When word got around that the body of Victor Jara, his hands mutilated, had been tossed into a poor district of Santiago as a lesson, Lucia cried disconsolately for hours. “It’s just gossip, sweetheart, it’s all exaggerated. They go out of their way to invent things to dishonor the armed forces, who have saved our country from the clutches of communism. How can you think something like that could happen in Chile?” Lena told her. On television there were cartoons and military edicts; the country was calm. The first seed of doubt was sown in Lena’s mind when she saw her son’s name on one of the blacklists instructing people to hand themselves in at the police barracks.

THREE WEEKS LATER, several armed men in civilian clothes raided Lena’s apartment. They had no need to identify themselves. They were looking for her two children: Enrique was accused of being a guerrilla fighter, and Lucia a sympathizer. It had been months since Lena had received news of her son, and even if she had, she would not have told these men. Because of the curfew, Lucia had spent the night at a friend’s place, and her mother was smart enough not to allow herself to be cowed by the threats and slaps she received during the raid on her home. With astounding calm she informed the intruders that her son had distanced himself from the family and they knew nothing about him, and that her daughter was with a tour in Buenos Aires. The men left with a warning; they would come back for her unless her children appeared.

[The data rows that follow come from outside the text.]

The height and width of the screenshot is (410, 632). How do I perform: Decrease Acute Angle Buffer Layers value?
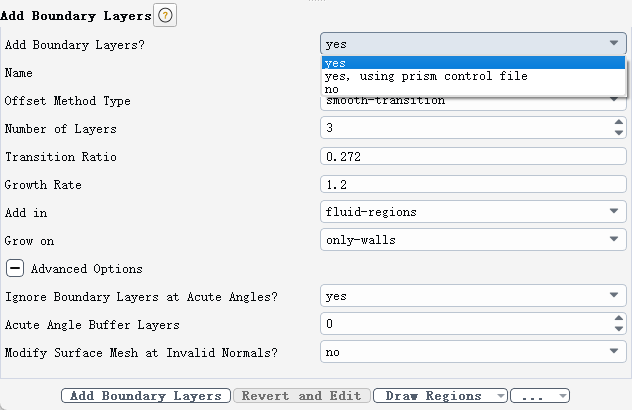(618, 329)
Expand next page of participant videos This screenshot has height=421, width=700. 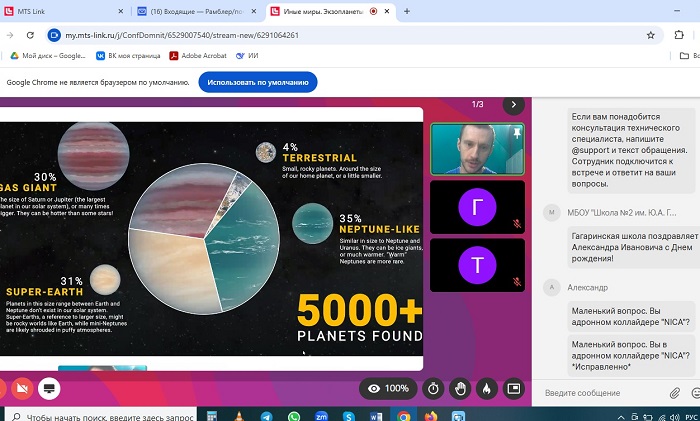click(514, 104)
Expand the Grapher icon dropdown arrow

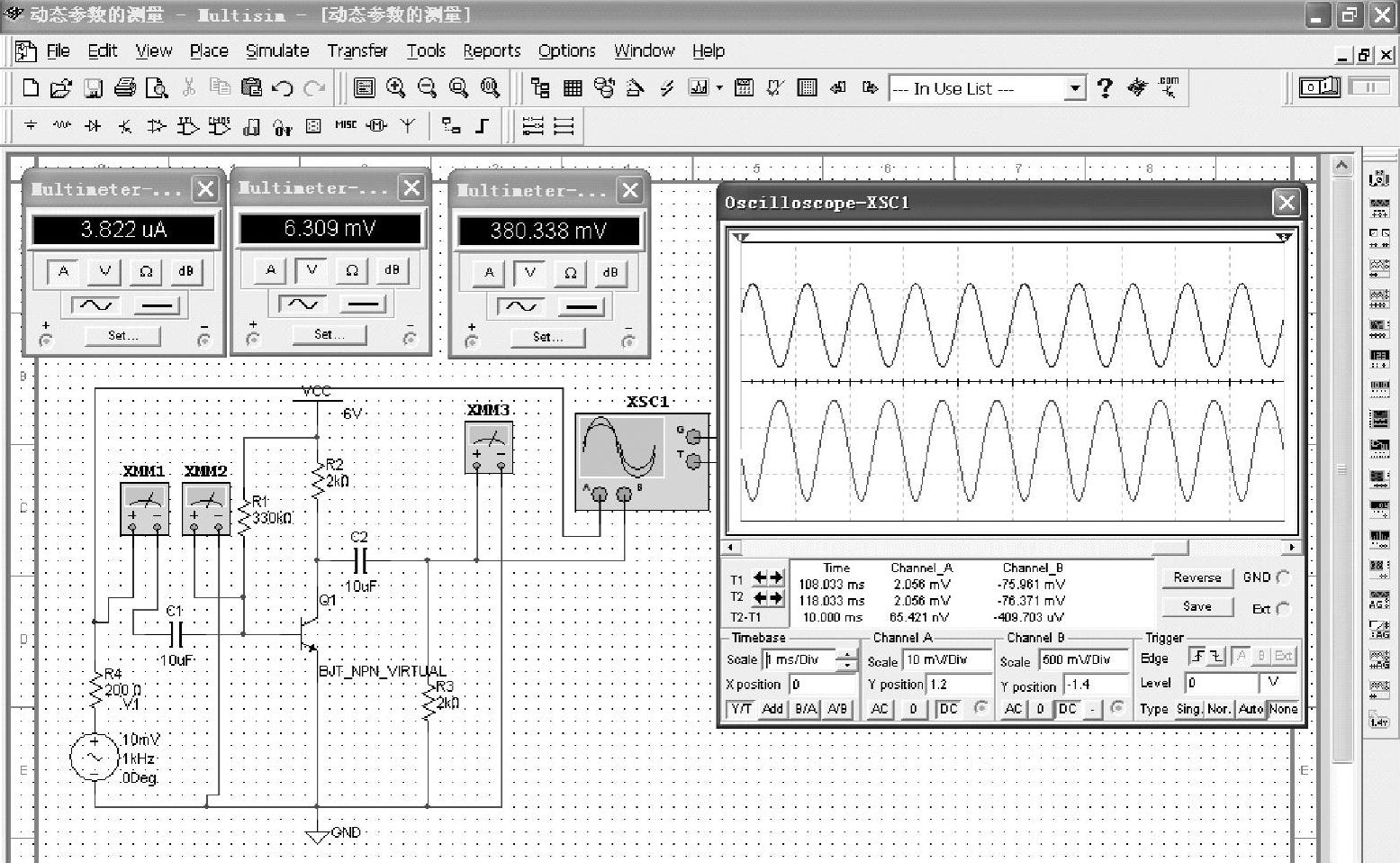pyautogui.click(x=719, y=87)
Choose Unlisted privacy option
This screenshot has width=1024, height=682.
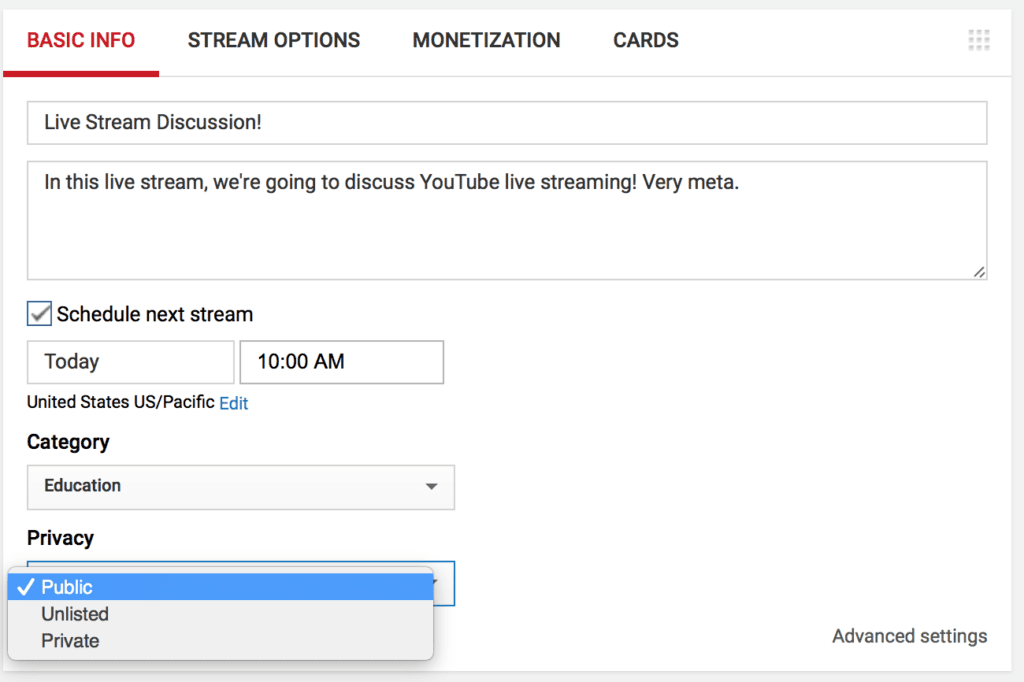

Lena guessed that her phone was being tapped and so waited until five in the morning, when the curfew was lifted, to go and warn Lucia at her friend’s house. Immediately after that she went to see the cardinal, who had been a close family friend before he ascended the celestial stairs of the Vatican. Although she had never before asked any favors, she no longer felt any sense of pride. The cardinal, overwhelmed by the situation and the long lines of petitioners, was good enough to see her and to obtain asylum for Lucia in the Venezuelan embassy. He advised Lena to leave the country as well, before the secret police carried out their threat. “I’m staying here, Your Eminence. I’m not going anywhere until I know what’s happened to my son, Enrique,” she said. He replied, “If you find him, come and see me, Lena, because the boy is going to need help.”